Needle: A DFA Based Regex Library that Compiles to JVM ByteCode

Many years ago, Kragen complained about the implementation and performance of Java regexes, and suggested that an implementation that emitted JVM bytecode could perform better. It's been a minute, but I'm happy to report that complaining on the Internet has served its purpose.

Today, I'm releasing the 0.0.1 version of needle, a library that compiles regular expressions to JVM bytecode. It compiles each regular expression to a Deterministic Finite Automaton (DFA), which is then compiled to a Java class. The code analyzes the DFA to extract information that helps match more efficiently. It detects required prefixes, suffixes and infixes that can be found using String.indexOf, as well as cases where the first character can be easily tested in a while loop (e.g. [Ss]). This lets the class spend less time inside the DFA automaton, and more in a fast loop.

Benchmarks

Regex performance resists concise summarization, and the design of needle makes this even more true. For instance, one optimization computes the minimum and maximum length of a match, and uses that to bail out early when a match is not possible. This effect will show up when testing that an entire string matches a regex, or when searching in a sufficiently small string, but won't show up when finding substrings that match inside of a large string.

I've written a number of benchmarks, covering many different cases, but need to write code to repeatably report and compare results. In the meantime, I've included the results for one specific benchmark (SherlockBenchmark).

For each regex, we search the Project Gutenberg edition of The Adventures of Sherlock Holmes, finding all matches for the pattern. For each regex, we compare the Java standard library, Needle, and the brics automaton library, which is an efficient DFA implementation.

There are three categories of patterns in the test:

Literals

These patterns have no repetition or meta-characters, and could be found using String.indexOf. Needle recognizes the literal, and includes a call to String.indexOf. The standard library is still significantly slower, but does surprisingly well on these.

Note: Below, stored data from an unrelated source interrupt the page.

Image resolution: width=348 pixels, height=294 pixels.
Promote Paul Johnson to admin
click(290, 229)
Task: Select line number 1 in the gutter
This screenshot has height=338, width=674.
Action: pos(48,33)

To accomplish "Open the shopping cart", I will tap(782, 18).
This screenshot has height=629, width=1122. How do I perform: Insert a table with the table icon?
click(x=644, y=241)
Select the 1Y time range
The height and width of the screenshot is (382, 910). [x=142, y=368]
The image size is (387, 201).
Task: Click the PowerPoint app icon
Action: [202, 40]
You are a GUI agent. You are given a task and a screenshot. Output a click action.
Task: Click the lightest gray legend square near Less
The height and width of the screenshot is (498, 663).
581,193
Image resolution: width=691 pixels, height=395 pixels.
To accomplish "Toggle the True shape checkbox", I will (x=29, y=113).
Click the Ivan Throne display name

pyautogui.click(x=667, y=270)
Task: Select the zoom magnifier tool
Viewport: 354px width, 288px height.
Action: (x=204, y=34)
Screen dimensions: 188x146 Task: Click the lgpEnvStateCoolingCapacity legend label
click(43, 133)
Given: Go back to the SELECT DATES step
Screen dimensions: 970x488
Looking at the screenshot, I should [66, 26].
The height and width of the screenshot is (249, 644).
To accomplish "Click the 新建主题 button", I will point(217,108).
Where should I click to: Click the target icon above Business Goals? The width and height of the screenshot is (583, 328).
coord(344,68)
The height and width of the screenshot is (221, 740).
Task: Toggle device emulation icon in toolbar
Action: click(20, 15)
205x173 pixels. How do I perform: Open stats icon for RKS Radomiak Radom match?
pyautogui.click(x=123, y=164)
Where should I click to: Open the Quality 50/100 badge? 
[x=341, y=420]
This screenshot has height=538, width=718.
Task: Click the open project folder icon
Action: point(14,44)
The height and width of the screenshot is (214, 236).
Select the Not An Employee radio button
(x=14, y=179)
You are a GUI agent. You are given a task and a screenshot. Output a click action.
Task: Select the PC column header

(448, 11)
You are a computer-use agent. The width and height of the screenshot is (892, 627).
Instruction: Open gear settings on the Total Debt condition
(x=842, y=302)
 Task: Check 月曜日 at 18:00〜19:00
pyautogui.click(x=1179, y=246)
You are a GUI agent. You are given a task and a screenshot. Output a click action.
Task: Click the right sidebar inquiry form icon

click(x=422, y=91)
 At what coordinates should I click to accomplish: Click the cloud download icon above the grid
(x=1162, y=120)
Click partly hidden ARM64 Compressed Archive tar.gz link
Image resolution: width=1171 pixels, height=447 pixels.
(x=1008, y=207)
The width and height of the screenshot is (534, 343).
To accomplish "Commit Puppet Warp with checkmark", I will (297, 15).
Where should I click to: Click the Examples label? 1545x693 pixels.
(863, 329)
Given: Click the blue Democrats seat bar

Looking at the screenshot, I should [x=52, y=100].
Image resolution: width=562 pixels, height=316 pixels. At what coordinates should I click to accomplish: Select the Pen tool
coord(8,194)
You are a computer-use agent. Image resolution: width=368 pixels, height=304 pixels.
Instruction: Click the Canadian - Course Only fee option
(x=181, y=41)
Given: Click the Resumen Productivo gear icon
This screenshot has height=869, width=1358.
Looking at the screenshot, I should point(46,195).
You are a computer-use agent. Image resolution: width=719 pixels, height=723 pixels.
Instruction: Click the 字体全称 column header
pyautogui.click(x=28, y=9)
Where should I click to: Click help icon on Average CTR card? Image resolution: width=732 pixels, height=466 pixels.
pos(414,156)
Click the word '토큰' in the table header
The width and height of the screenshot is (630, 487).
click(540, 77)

Of course, doing well on these strings is not necessarily that interesting--unless there's a level of indirection, you could just replace the regex use with a String.indexOf.

  1. Sherlock
  2. Adler
  3. zqj
  4. aqj
  5. let us hear a true

These results include the time it takes to use String.indexOf in a loop. Subsequent graphs don't, because it no longer makes sense as a comparison. Update: looking at this again, it's odd that needle is outperforming indexOf. The numbers are similar enough, which is to be expected, but I don't have an explanation for them being better. I'll have to investigate further, and potentially correct these numbers.

Substring/Initial Character Searches

These patterns are not literals, but have literal components that let us narrow the search space by using String.indexOf.

  1. [Ss]herlock
  2. anywhere|somewhere
  3. Holmes.{0,25}Watson|Watson.{0,25}Holmes
  4. the\s\w{1,20}\s\agency
  5. Sherlock\s\w{1,20}ed
  6. Sherlock|Street
  7. the\s+\w+
  8. [a-zA-Z]+ing
  9. \s[a-zA-Z]{0,12}ing\s
  10. [a-z][a-e]{6}z

Everything Else

These patterns have no substring to search for using String.indexOf so the matching is done entirely by the automaton.

  1. Sherlock|Holmes
  2. Sherlock|Holmes|Watson|Irene|Adler|John|Baker
  3. ([Ss]herlock)|([Hh]olmes)
  4. Adler|Watson

Needle is slower than brics on these patterns, but still much faster than the standard library. This is because the core loop of the needle automaton is slower than the brics automaton. When we have a usable substring for searching, the performance of the regex is dominated by the speed of searching for that substring, and the automata speed is less important. But when there is no substring, brics wins.

There are two things that I'd like to do here. First, we can probably expand the cases where we do a fast loop searching for the initial character of our regex (or extend the search to non-initial characters). Looking at the cases above, we have various facts about the initial character (it must be uppercase, it's one of four characters, etc). Some of these predicates should allow us to emit a call that efficiently checks if they're true.

Second, for the remaining regexes, that do not allow using a fast initial loop, I'll have to change the generated code to match or exceed the performance of brics. I don't have a plan, but structurally, it has to be possible. Since we can compile each regex to an independent set of code, we could in principle just output a loop with the same structure as the brics automaton. It's unlikely that's the best approach, but it implies that there's no structural reason needle couldn't match any competitor's performance. The only constraint is how much complexity we can handle in compiling different regexes.